# python hands-on session

By: Ties de Kok  
Version: Python 2.7 (see any notes for Python 3.5)

1. handling files
2. data handling
3. web scraping
4. **text mining**
5. (interactive) visualisations

## Introduction

In the previous notebooks we have either worked with quantitative data (Pandas) or we have extracted information from webpages or documents.  
In this notebook we will try to convert qualitative data, more specifically text, into something that we can use for analysis.  

Extracting this "information" from text is often called "text mining" or "natural language processing" (NLP)

NLP is a sub-field that can easily fill an entire separate workshop, here I will only touch upon the basics.

Basic steps for NLP:
1. Obtain and load some raw text
2. Process this text ("clean" the text)
3. Analyse the text

**Note: For the sake of consistency I have prepared this notebook with Python 2.7**  
**However, when doing text analysis I highly recommend to use Python 3.5 instead because of improved unicode support!**

## Overview of tools

There are many different "NLP" tools in the Python eco-system.  
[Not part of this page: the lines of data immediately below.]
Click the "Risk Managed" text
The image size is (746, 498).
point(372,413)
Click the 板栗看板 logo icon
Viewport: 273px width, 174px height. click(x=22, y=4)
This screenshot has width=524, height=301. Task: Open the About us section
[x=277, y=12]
Several well known options:  
1. NLTK (Natural Language Toolkit) (http://www.nltk.org/)
2. TextBlob (http://textblob.readthedocs.io/en/dev/#)
3. Spacy (https://spacy.io/)

**Installation instructions:**
1. NLTK: 
    - `pip install nltk` 
    - run `nltk.download()` **in the notebook** to download and install the NLTK data
2. TextBlob: 
    - `pip install -U textblob`
    - `python -m textblob.download_corpora` **in the console** to download data
3. Spacy: 
    - `conda install -c spacy spacy=0.101.0`
    - `python -m spacy.en.download` **in the console** to download data

## Get some example text

We obviously need some text to extract information from, for this example we will get some text from Twitter.  
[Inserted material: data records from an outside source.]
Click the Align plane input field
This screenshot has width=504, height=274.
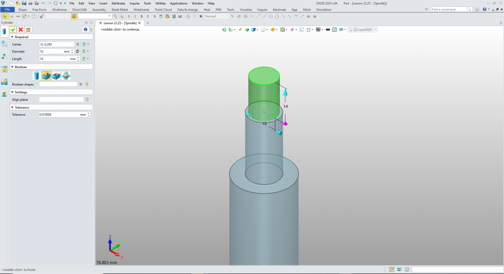pos(61,99)
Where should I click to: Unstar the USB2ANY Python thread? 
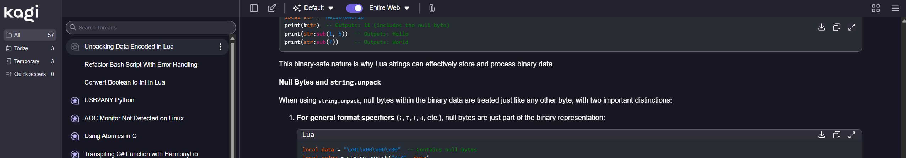point(75,100)
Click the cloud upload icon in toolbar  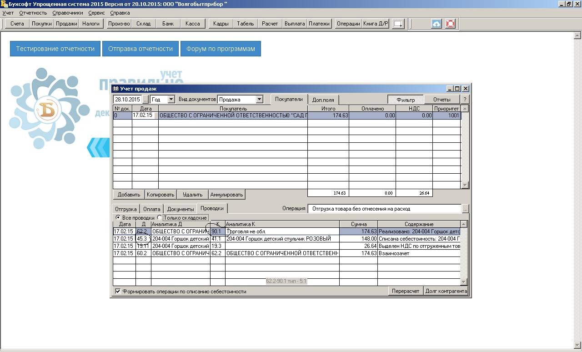click(436, 24)
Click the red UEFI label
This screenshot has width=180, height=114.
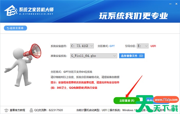[x=153, y=46]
**Note: You can skip this step by loading the pre-downloaded tweets, this is explained if you scroll down a couple of cells.**

To download some twitter data we will use the `tweepy` package. (http://tweepy.readthedocs.io/en/v3.5.0/)  
Install `tweepy` using `pip install tweepy`.  

Before we can use `tweepy` we need a twitter account that allows us to use the API.  

Go to: https://apps.twitter.com and login with your twitter account.  
Create a new app and fill something in like:

![](https://dl.dropboxusercontent.com/u/1265025/python_tut/Python_tweepy.PNG)

*Note:* you need to have verified your Twitter account with your mobile phone (https://twitter.com/settings/devices)

After you have created your app click the `Keys and Access Tokens` tab.  
Click `Generate my access token and Token Secret`.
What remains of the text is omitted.